Juist in de tijd , dat deze dingen
geschreven werden, werkte zijzelf
voor de redding van zondaren en zij
heeft dat voortdurend sinds die tijd
gedaan.
De
wijze waarop zij deze zaak verstond
en zoals die haar voorgesteld werd,
wordt in de volgende paragrafen
aangegeven, de eerste waarvan
gepubliceerd werd in het jaar 1854
en de tweede in 1888.
“De
“valse hervormingen” waar hier naar
verwezen wordt, zullen nog meer
volledig uitgewerkt worden. Het
gezicht heeft meer in het bijzonder
betrekking op degenen, die het licht
van de adventleer gehoord en
verworpen hebben.

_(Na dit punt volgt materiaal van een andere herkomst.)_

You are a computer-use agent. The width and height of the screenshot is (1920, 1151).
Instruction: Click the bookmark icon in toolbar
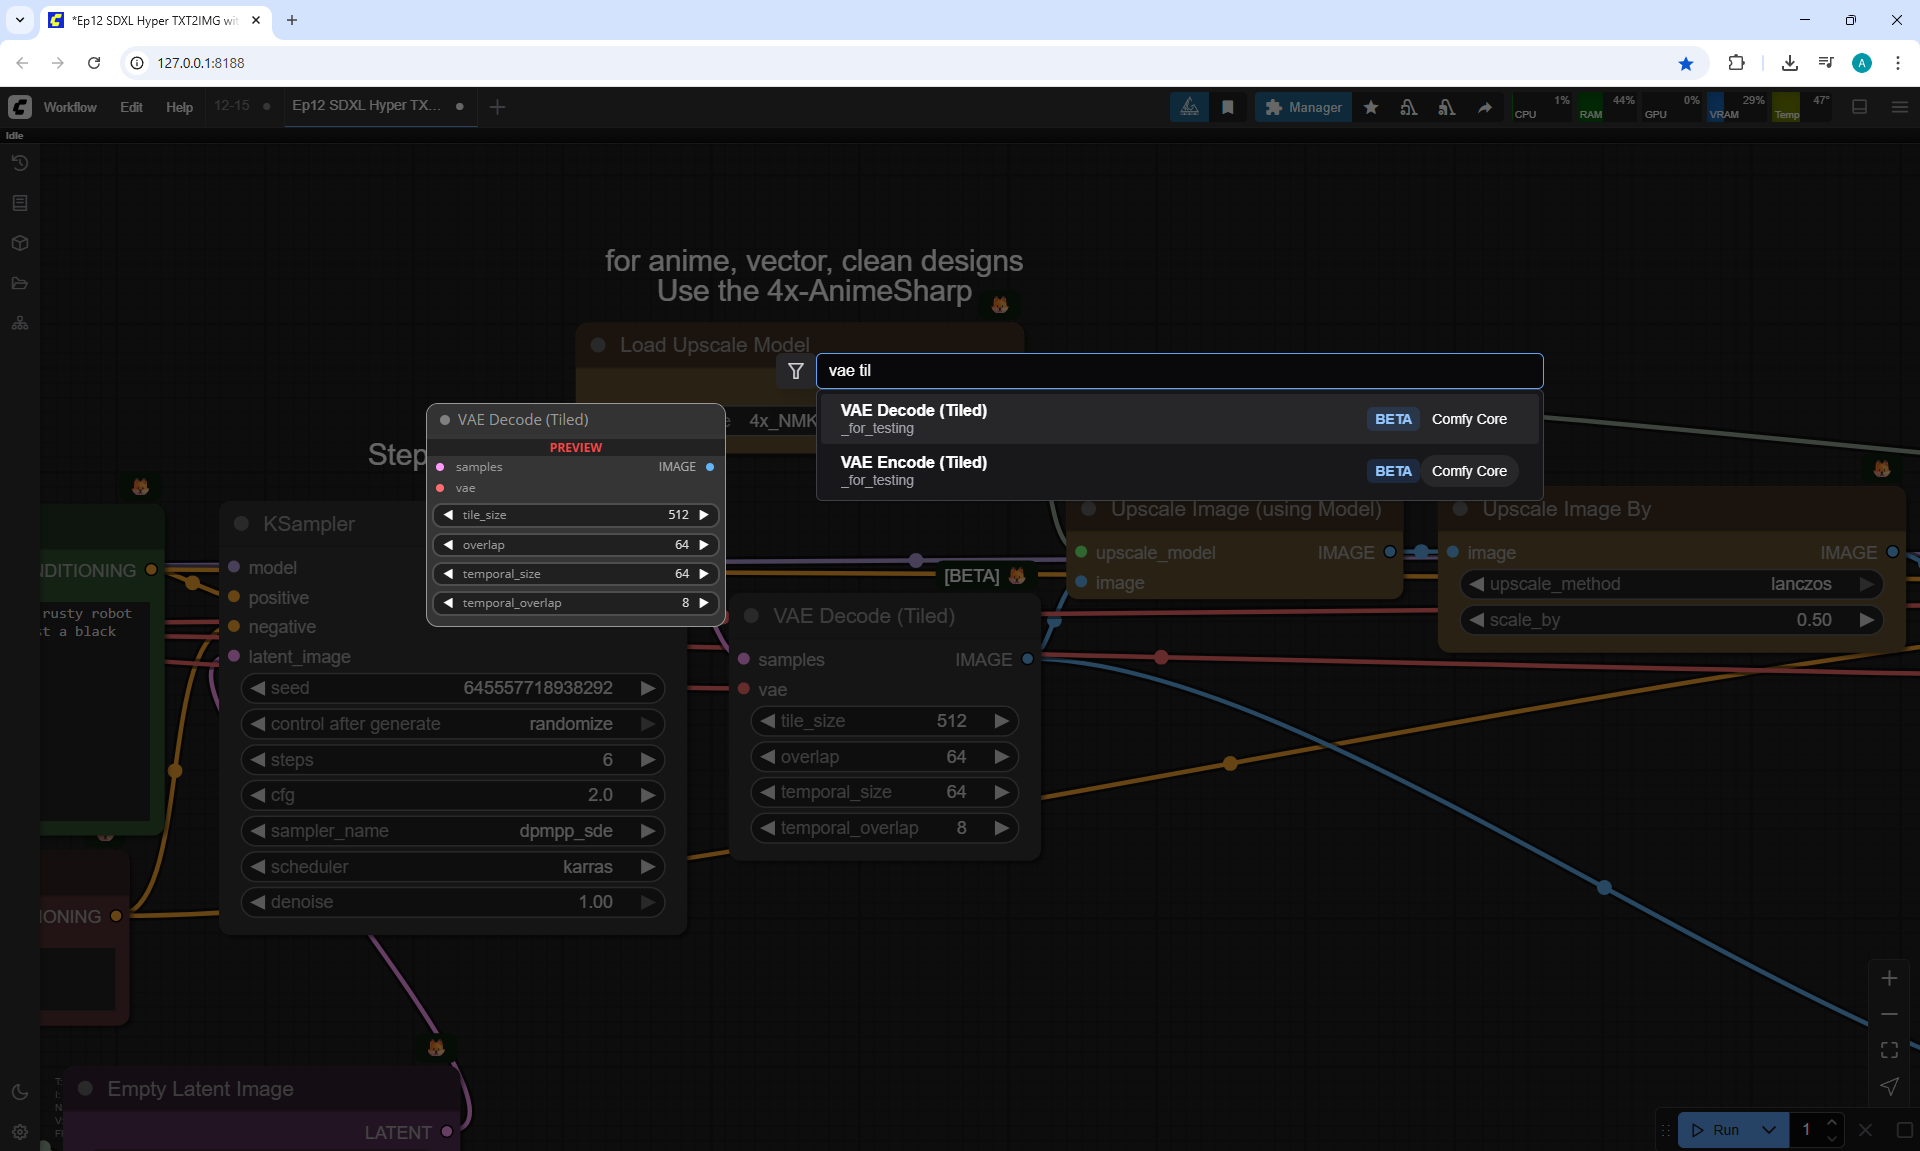tap(1228, 107)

Zij zijn
overgegeven aan een kracht der
dwaling. Dezulken zullen niet “de
arbeid voor het behoud van zondaren”
hebben, gelijk die tevoren was. Daar
zij de wederkomst verworpen hebben
en overgegeven zijn aan de kracht
der dwaling van Satan, “is de tijd
voor hun redding” voorbij. Dit is
echter niet van toepassing op
degenen die de leer van de
wederkomst niet gehoord en verworpen
hebben.”
“Het is
een vreselijk ding om de waarheid,
die ons verstand overtuigd en onze
harten geraakt heeft, licht te
behandelen. Wij kunnen niet
ongestraft de waarschuwingen, welke
God ons in genade zendt, verwerpen.
In Noachs tijd werd er een boodschap
uit de hemel gezonden aan de wereld
en de zaligheid der mensen hing van
de wijze af waarop zij met die
boodschap handelden. Omdat zij de
boodschap verwierpen, werd de Geest
van God weggenomen van het zondige
geslacht der mensen en zij kwamen om
in de wateren van de zondvloed. In
Abrahams tijd hield de genade op met
pleiten met de zondige inwoners van
Sodom en allen, behalve Lot met zijn
vrouw en twee dochters, werden
verteerd door het vuur, dat uit de
hemel neerkwam. Zo ook in de dagen
van Christus. De Zoon van God zei
tot de ongelovige Joden van dat
geslacht: ”Uw huis wordt ulieden
woest gelaten." Ziende op de laatste
dagen, verklaart dezelfde oneindige
macht aangaande degenen die “de
liefde der waarheid niet aangenomen
hebben, om zalig te worden: ”Daarom
zal God hun zenden een kracht der
dwaling, dat zij de leugen zouden
geloven; opdat zij allen veroordeeld
worden, die de waarheid niet geloofd
hebben, maar een welbehagen hebben
gehad in de ongerechtigheid.”
Wanneer zij de leer van Zijn woord
verwerpen, neemt God Zijn Geest weg
en geeft hen over aan de dwaling,
die zij liefhebben.”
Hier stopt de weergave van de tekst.